Oh, i think I got it. So when an object moves with constant velocity it means that Δυ=0 and in same time periods it moves same distances, meaning that in every moment it has the same instantaneous velocity, which is also same to the average. Right?
I guess that it doesn't only have to do with the acceleration, right? I mean that what I understand, is that the average velocity will always be between the highest and the lowest value of instantaneous velocity as the velocity is a continuous function, I can't explain it better so if I say something wrong please tell me.But I can't think of it in practice. Could you please give me an example of that?

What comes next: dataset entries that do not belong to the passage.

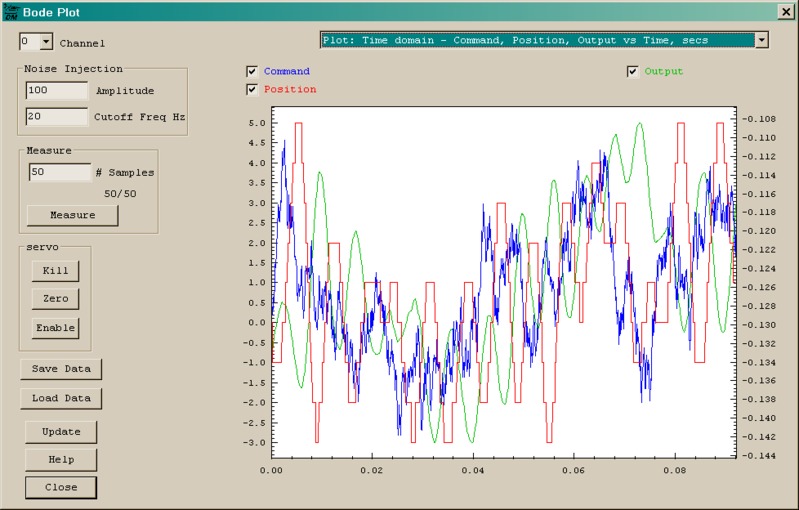Uncheck the Position trace checkbox
Image resolution: width=799 pixels, height=510 pixels.
click(x=253, y=90)
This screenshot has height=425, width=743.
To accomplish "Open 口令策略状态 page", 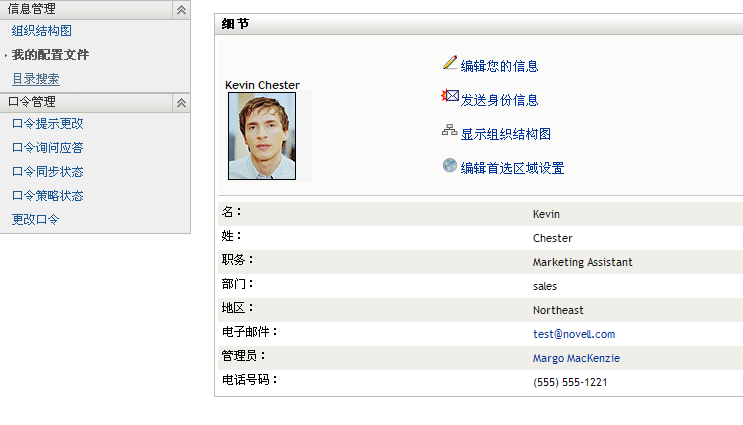I will 48,196.
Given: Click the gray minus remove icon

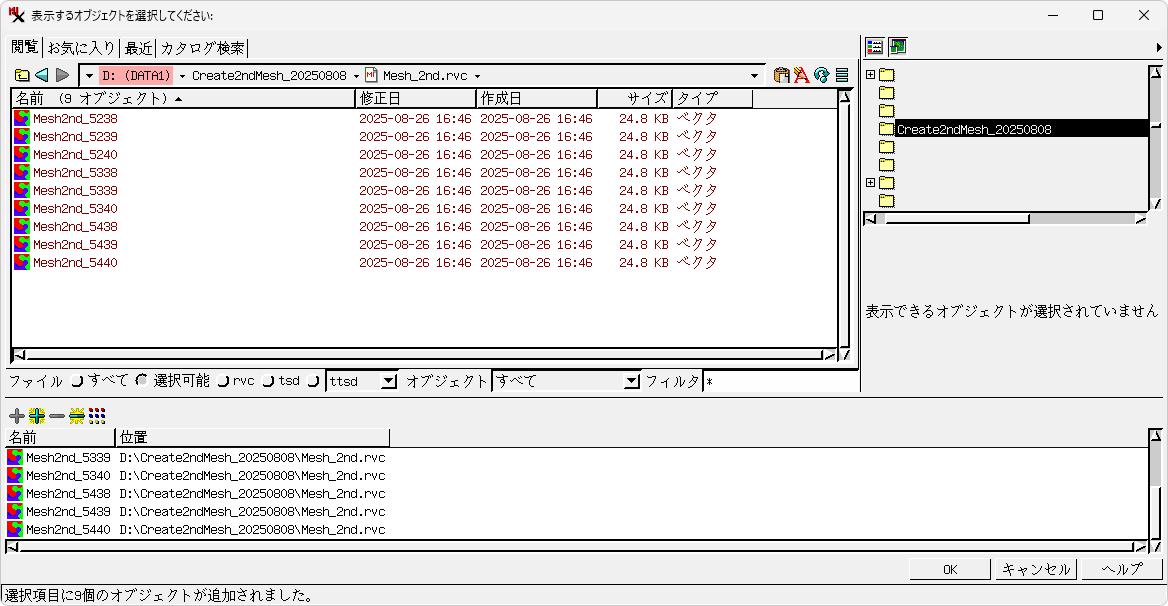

Suppose the acceleration \(a\) is constant, so that the velocity \(v\) at time \(t\) is given by:
[MATH]v(t)=at+v_0[/MATH]
Now, the average velocity \(\overline{v}\) is defined as the total distance \(d\) traveled in some time \(t_1\):
[MATH]\overline{v}=\frac{d}{t_1}[/MATH]
But, we also have (from the area under the linear velocity function over the interval \([0,t_1]\), which forms a trapezoid):
[MATH]d=\frac{t_1}{2}(at_1+2v_0)[/MATH]
Hence:
[MATH]\overline{v}=\frac{\dfrac{t_1}{2}(at_1+2v_0)}{t_1}=\frac{1}{2}at_1+v_0[/MATH]
Equating this to the velocity function, there results:
[MATH]\frac{1}{2}at_1+v_0=at+v_0[/MATH]
[MATH]t=\frac{1}{2}t_1[/MATH]
And so as out intuition might expect, with constant acceleration, the instantaneous velocity is equal to the average velocity half way through the time interval.